Aos 88 anos, caminhoneira mais velha do Brasil diz que greve é 'necessária'

Paulo Sampaio

25/05/2018 17h29

A caminhoneira Nahyara Schwanke à frente de um 1944-S que ela tinha, antes de trocar pelo modelo mais atual (Foto: Arquivo Pessoal)

Com o fêmur quebrado desde ontem, a caminhoneira gaúcha Nahyra Schwanke, 88 anos, mantém uma lucidez invejável. Do alto de 60 anos de estrada, ela afirma categoricamente que a paralisação dos caminhões "é necessária". Nahyra diz que o motorista que atualmente dirige seu Mercedes-Benz Axor 2536-S não fica com quase nada de dinheiro no fim de 300 quilômetros. "Descontando o combustível e a parte dele, sobram R$ 130 líquidos para mim. Você acha que tem cabimento?"

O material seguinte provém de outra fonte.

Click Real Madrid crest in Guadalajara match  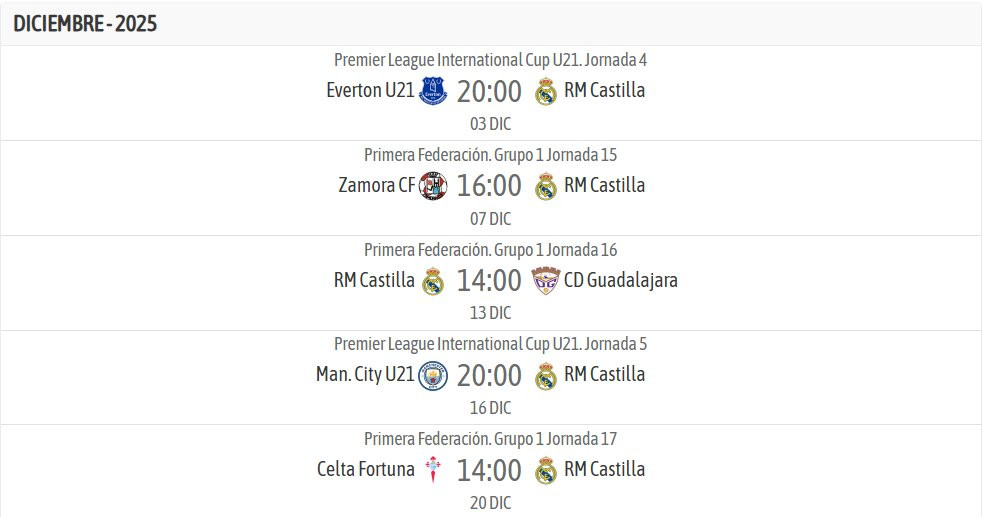433,280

Filha única do dono de um armazém, Nahyra diz que precisou trabalhar muito cedo para sustentar a família.  "Eu acompanhei o trabalho do meu pai desde pequena, um dia passei a manobrar o caminhão e logo estava na estrada. Ele teve (mal de) Parkinson, perdeu a força para trabalhar", conta ela. Ao mesmo tempo, Nahyra engravidou e tornou-se mãe de uma menina que criou sozinha. "Tinha de pagar a escola dela", lembra. A filha tornou-se advogada, casou-se e teve uma menina também.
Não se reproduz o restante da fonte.